Peninah Muiruri 1 , 2 , Denis W. Juma 1 , Luicer A. Ingasia 1 , Lorna J. Chebon 1 , Benjamin Opot 1 , Bidii S. Ngalah 1 , Jelagat Cheruiyot 1 , Ben Andagalu 1 , Hoseah M. Akala 1 , Venny C. S. Nyambati 2 , Joseph K. Ng’ang’a 2 , Edwin Kamau , 1 , 3
30 October 2018
There are concerns that resistance to artemisinin-based combination therapy might emerge in Kenya and sub-Saharan Africa (SSA) in the same pattern as was with chloroquine and sulfadoxine–pyrimethamine. Single nucleotide polymorphisms (SNPs) in critical alleles of pfmdr1 gene have been associated with resistance to artemisinin and its partner drugs. Microsatellite analysis of loci flanking genes associated with anti-malarial drug resistance has been used in defining the geographic origins, dissemination of resistant parasites and identifying regions in the genome that have been under selection.

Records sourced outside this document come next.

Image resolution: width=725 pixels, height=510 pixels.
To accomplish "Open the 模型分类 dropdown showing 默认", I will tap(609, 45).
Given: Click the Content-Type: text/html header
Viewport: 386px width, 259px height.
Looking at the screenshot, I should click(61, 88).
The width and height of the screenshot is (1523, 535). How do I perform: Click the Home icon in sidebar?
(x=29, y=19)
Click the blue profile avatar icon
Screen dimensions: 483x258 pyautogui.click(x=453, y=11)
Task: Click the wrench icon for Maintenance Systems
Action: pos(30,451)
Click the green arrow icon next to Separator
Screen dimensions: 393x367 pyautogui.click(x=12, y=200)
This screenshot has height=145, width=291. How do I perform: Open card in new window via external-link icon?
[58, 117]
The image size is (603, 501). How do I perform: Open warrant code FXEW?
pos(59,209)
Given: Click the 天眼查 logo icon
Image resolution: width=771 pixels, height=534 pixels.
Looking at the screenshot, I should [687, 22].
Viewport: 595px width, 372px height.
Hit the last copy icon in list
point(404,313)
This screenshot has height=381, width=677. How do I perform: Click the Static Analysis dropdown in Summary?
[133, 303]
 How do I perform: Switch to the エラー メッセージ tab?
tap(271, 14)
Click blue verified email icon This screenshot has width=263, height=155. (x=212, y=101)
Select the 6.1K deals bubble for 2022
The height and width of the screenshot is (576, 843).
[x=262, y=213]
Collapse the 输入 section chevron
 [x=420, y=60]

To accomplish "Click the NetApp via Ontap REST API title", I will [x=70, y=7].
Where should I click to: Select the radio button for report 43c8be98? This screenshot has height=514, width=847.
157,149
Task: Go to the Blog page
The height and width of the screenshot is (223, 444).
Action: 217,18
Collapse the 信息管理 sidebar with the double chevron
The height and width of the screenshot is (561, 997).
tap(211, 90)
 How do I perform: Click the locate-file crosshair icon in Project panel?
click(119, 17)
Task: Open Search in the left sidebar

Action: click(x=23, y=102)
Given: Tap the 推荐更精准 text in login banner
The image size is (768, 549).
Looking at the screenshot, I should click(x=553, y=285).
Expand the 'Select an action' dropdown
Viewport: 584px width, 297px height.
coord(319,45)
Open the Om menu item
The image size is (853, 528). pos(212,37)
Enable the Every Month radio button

This study set out to investigate evidence of selective sweep and genetic lineages in pfmdr1 genotypes associated with the use of artemether–lumefantrine (AL), as the first-line treatment in Kenya. Parasites (n = 252) from different regions in Kenya were assayed for SNPs at codons 86, 184 and 1246 and typed for 7 neutral microsatellites and 13 microsatellites loci flanking (± 99 kb) pfmdr1 in Plasmodium falciparum infections.
The data showed differential site and region specific prevalence of SNPs associated with drug resistance in the pfmdr1 gene. The prevalence of pfmdr1 N86, 184F, and D1246 in western Kenya (Kisumu, Kericho and Kisii) compared to the coast of Kenya (Malindi) was 92.9% vs. 66.7%, 53.5% vs. to 24.2% and 96% vs. to 87.9%, respectively. The N FD haplotype which is consistent with AL selection was at 51% in western Kenya compared to 25% in coastal Kenya.
Selection pressures were observed to be different in different regions of Kenya, especially the western region compared to the coastal region. The data showed independent genetic lineages for all the pfmdr1 alleles. The evidence of soft sweeps in pfmdr1 observed varied in direction from one region to another. This is challenging for malaria control programs in SSA which clearly indicate effective malaria control policies should be based on the region and not at a country wide level.